A few weeks ago, my girlfriend and I finally decided that we’d eaten enough meals out of our laps while spamming TV series online (our current addiction being Sam Esmail’s excellent Mr. Robot) and went out for dinner. Date night had arrived.
Now, I’m not here to write a restaurant review, although I reckon I could give Jay Rayner a run for his money if I wanted to. But, overall I was really disappointed with the whole experience.
It was a difficult thing to define; the food was excellent (particularly the ceviche), the staff were friendly and the company was obviously absolutely stellar.
So why did I feel disappointed? After mulling it over I realised that it was because I felt that my experience hadn’t matched up to the brand promise.
The Andina site promises everything is done ‘con mucho cariño’ (with love) and that the restaurant is a way for the spirit of the owner’s Andean grandmother to live on. This was something that had resonated with us during the decision-making process and we were excited to go on a loving journey into the Peruvian home comforts.

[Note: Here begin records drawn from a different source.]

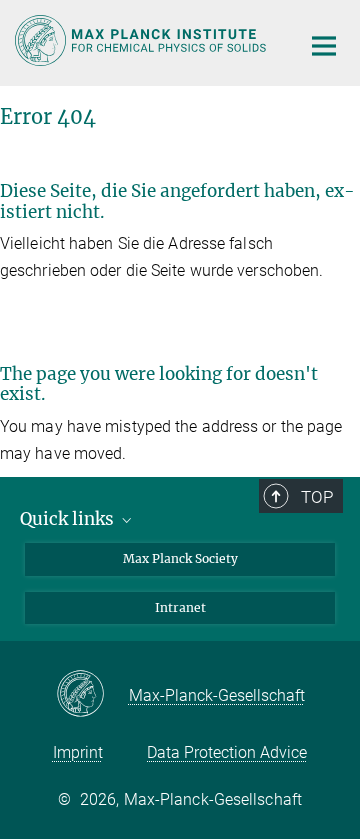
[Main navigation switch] (324, 46)
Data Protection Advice (227, 752)
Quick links (69, 519)
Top (317, 497)
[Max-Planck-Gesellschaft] (92, 695)
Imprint (78, 752)
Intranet (180, 607)
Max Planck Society (180, 558)
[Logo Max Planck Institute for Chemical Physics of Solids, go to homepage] (142, 40)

But what we got was a perfectly acceptable restaurant experience. Nothing special. No real sense of love. And, perhaps most crucially, no sense of a journey of discovery. Certainly, we tried new dishes and cocktails but we just ordered them of a menu (without really knowing what they were) and having them served then cleared away. Just like any other service in any one of the thousands of London restaurants.
And this is where I finally get to the point of this article – be careful when you make brand promises that they will be delivered at point of sale. Make sure that you have a clear set of brand values and that your staff know what they are and how to implement them.
Do all this and it will be five stars from me every time.